Look, I told Dr. Patel I was running "complex simulations" on the cluster this weekend. Technically, that's true. I was simulating what happens when you mix frog DNA with dinosaurs and hubris. (Spoiler: It involves a lot of running and screaming.)
I listened to this instead of debugging my thesis code. And honestly? No regrets. Because Jurassic Park—the book—is not the movie. It is way, way meaner. And I am here for it.
The "Wait, Hammond is a Villain?" Realization
If you grew up on the Spielberg movie like I did, you probably picture John Hammond as this kindly, misguided grandpa in all white who just wanted to show everyone a good time.
In the book? The guy is a monster. A capitalist nightmare. He's basically the Dungeon Master who TPKs the party because he didn't read the rulebook and refuses to admit he's wrong. It changes the whole vibe. The book isn't an adventure; it's a techno-horror story about systems failure.
As a CS guy, the Chaos Theory stuff hits different. Ian Malcolm isn't just the comic relief rockstar; he's the guy in the server room yelling that the architecture is fundamentally broken while management ignores him. (I may have related to this a little too hard.)
The Scott Brick Situation
Okay, let's talk about Scott Brick. In the audiobook community, he's... polarizing. Some people think he sounds like he's reading a eulogy for a ham sandwich. He has this very specific, breathless cadence.
But for Crichton? It works. It really works.
Brick sounds like a scientist trying to remain calm while the lab burns down. He brings that same intensity to Great Influenza, where the subject matter is equally grim but historically real. He has this cool, unnerving detachment that makes the horrific parts pop. And there are horrific parts. The death scenes are graphic—way more body horror than the film. When Brick reads the descriptions of what the compys do... yikes. It's visceral.
He also nails the tension. There's a scene with the T-Rex and a raft (not in the movie, big mistake leaving it out, Spielberg) that had me sitting in my car in the grocery store parking lot for 20 minutes because I couldn't stop listening. My ice cream melted. Worth it.
The "CS Grad Student" Nitpick
I have to deduct one nerd point, though. There are parts where the book literally prints out computer code or system logs. Brick skips some of the nitty-gritty details of the screen text.
Does it matter to the plot? No.
Does it annoy me because I wanted to debug the park's security system in my head? Yes.
(Also, the UNIX system isn't quite as meme-worthy here as "It's a UNIX system! I know this!" but the tech talk is surprisingly dense. I love it, but if you hate info-dumps, you might zone out during the genetic engineering explanations. I personally live for the info-dumps.
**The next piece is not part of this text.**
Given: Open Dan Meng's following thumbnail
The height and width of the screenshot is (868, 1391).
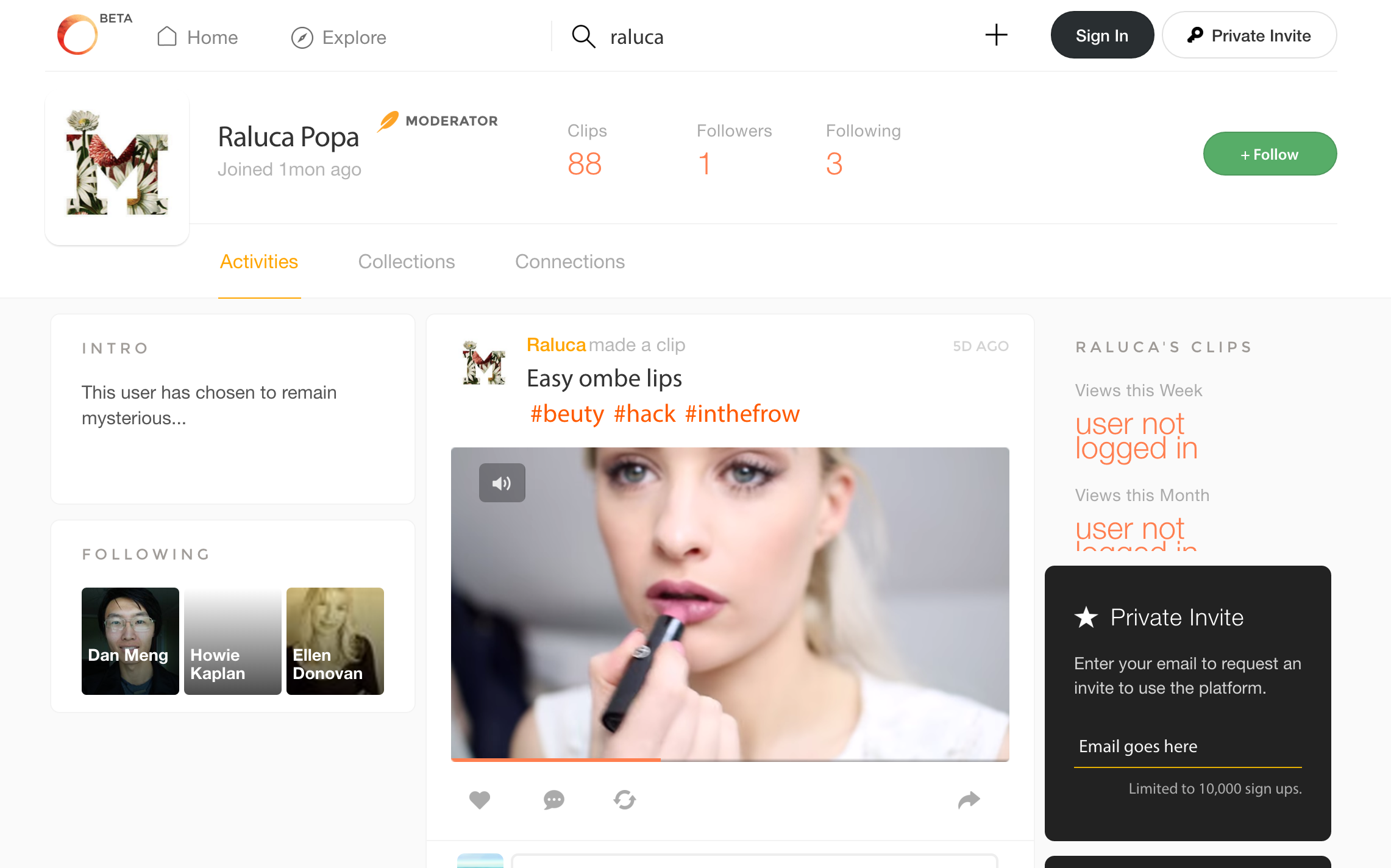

Give me all the pseudo-science.)
If you want more of that dense scientific detail narrated by Brick, Great Influenza scratches the same itch—except the horror actually happened.
Final Verdict
This is 15 hours of high-stress anxiety. It's dense, it's violent, and it makes you look at birds differently.
The first half is a bit of a slow burn—lots of setup, lots of philosophy about why cloning is a bad idea. But once the power goes out? It's a sprint.
Who should listen: Anyone who wants Crichton's darker, meaner vision—plus folks who love pseudo-science info-dumps and systems-failure horror. Skip it if: You want warm fuzzy movie nostalgia, or dense technical explanations make your eyes glaze over.
Now, if you'll excuse me, I have to go explain to my advisor why my "simulations" resulted in zero data but a healthy fear of velociraptors.